The visitors, who have come to Cambridge all the way from Japan, are not particularly interested in the ball game. Instead, they focus their attention on the student viewers.

No, they are not psychologists studying sports fanatics. According to a network executive who wishes to remain anonymous, their intent is to capture exciting footage of intelligent student fans in the U.S., in order to show that “top notch smart people can be here” watching major league baseball. Unfortunately. the students are more interested in writing their Justice response papers than watching every pitch.

After emphasizing several times that they do have permission to invade student space, the crew of three gets to work filming (several times) the dramatic entrance of a reporter into the midst of the completely apathetic group. (FM does not speak Japanese, therefore it is entirely possible that the commentary is actually some form of psychoanalysis.)
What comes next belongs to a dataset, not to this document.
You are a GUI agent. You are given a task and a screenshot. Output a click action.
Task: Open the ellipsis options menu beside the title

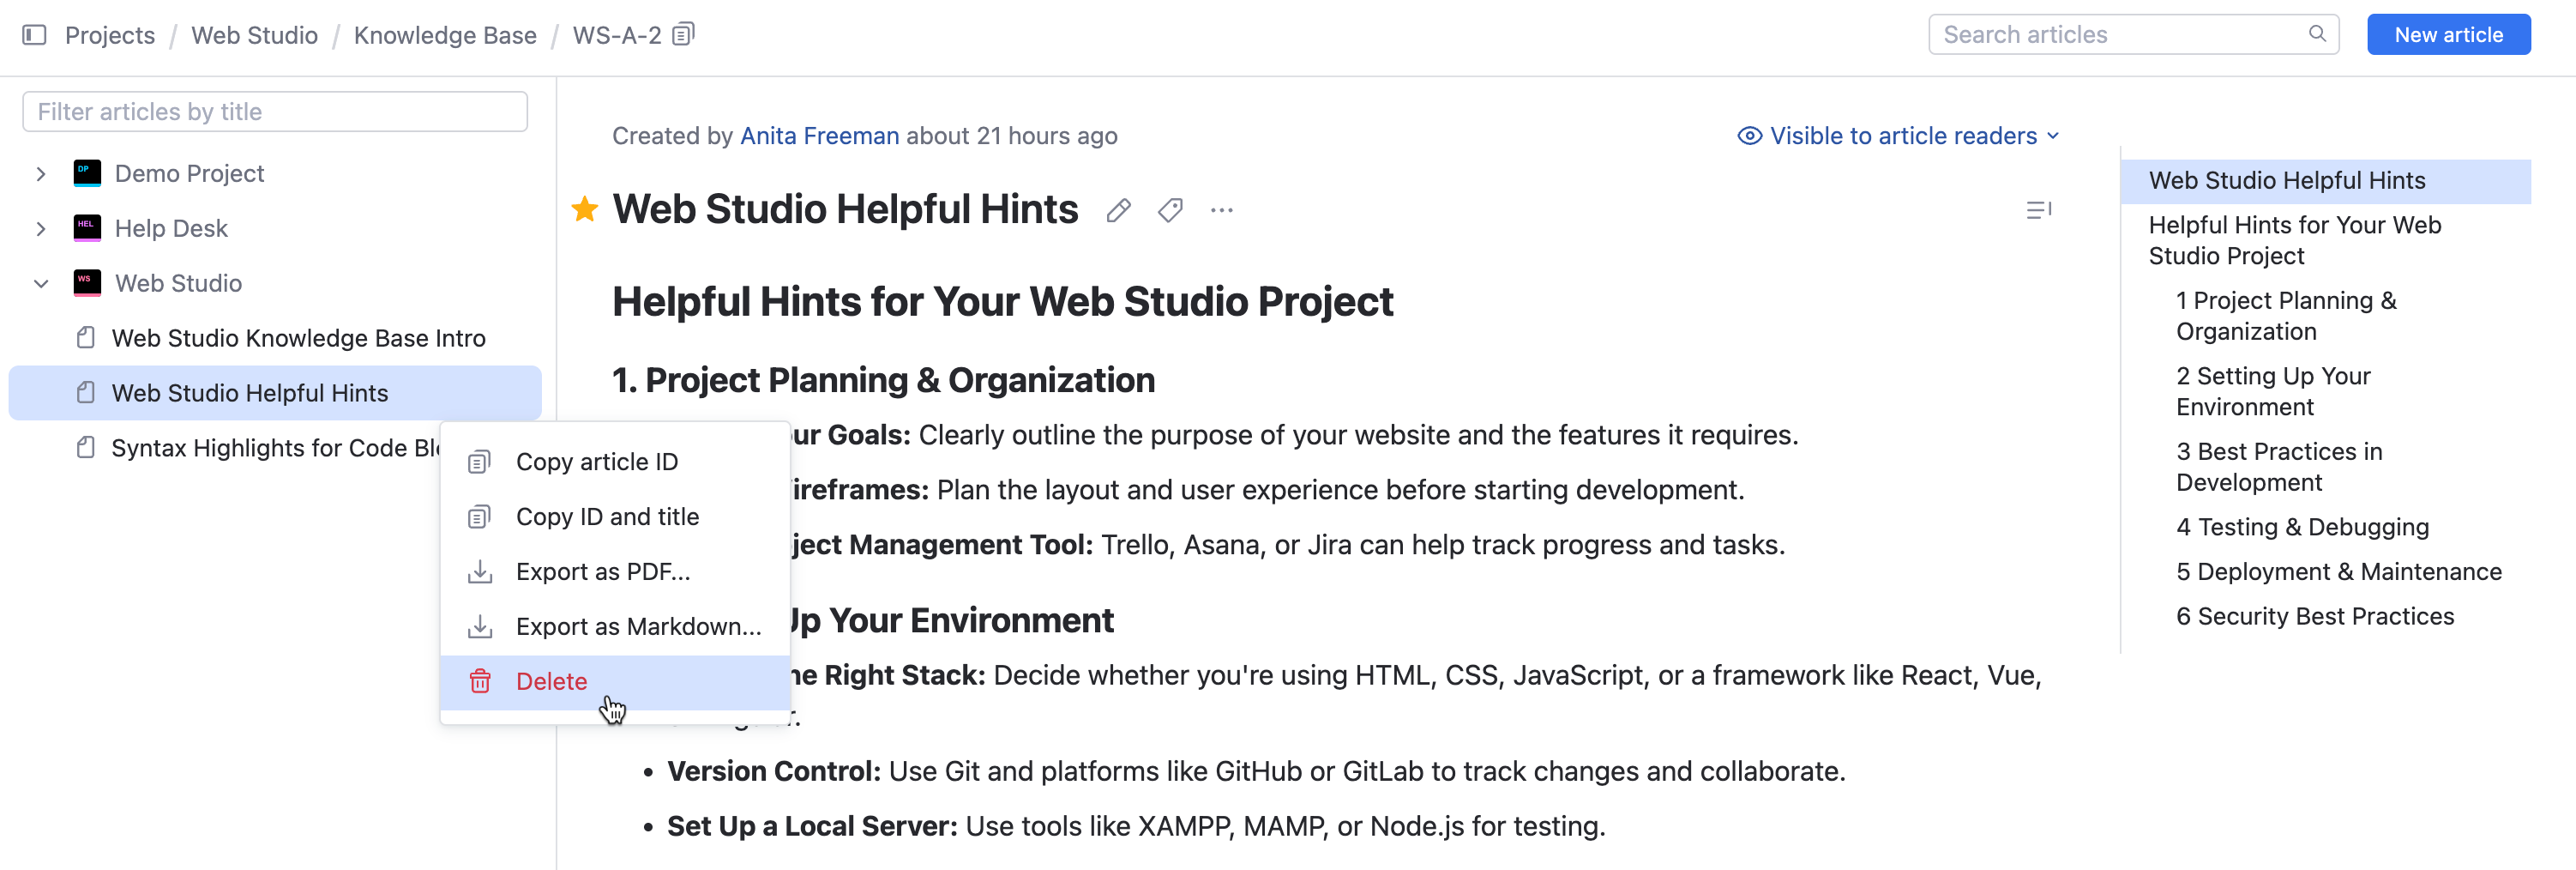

Of course, viewers in Japan won’t be pleased watching this humdrum scene, so the crew kindly asks the students to look away from their laptops for a minute and cheer loudly while they are filming. On the fourth take, a loud roar finally spontaneously emanates from the grille couches. During a ball. And the Sox are still losing 3-0.

Satisfied with the cheering, the visitors allow the students to return to their multitasking. But still curious about why the game is not Harvardian’s first priority, the interviewers harass several students, who reluctantly look up from their MacBooks long enough to reply sheepishly, “I’m writing a paper for school?”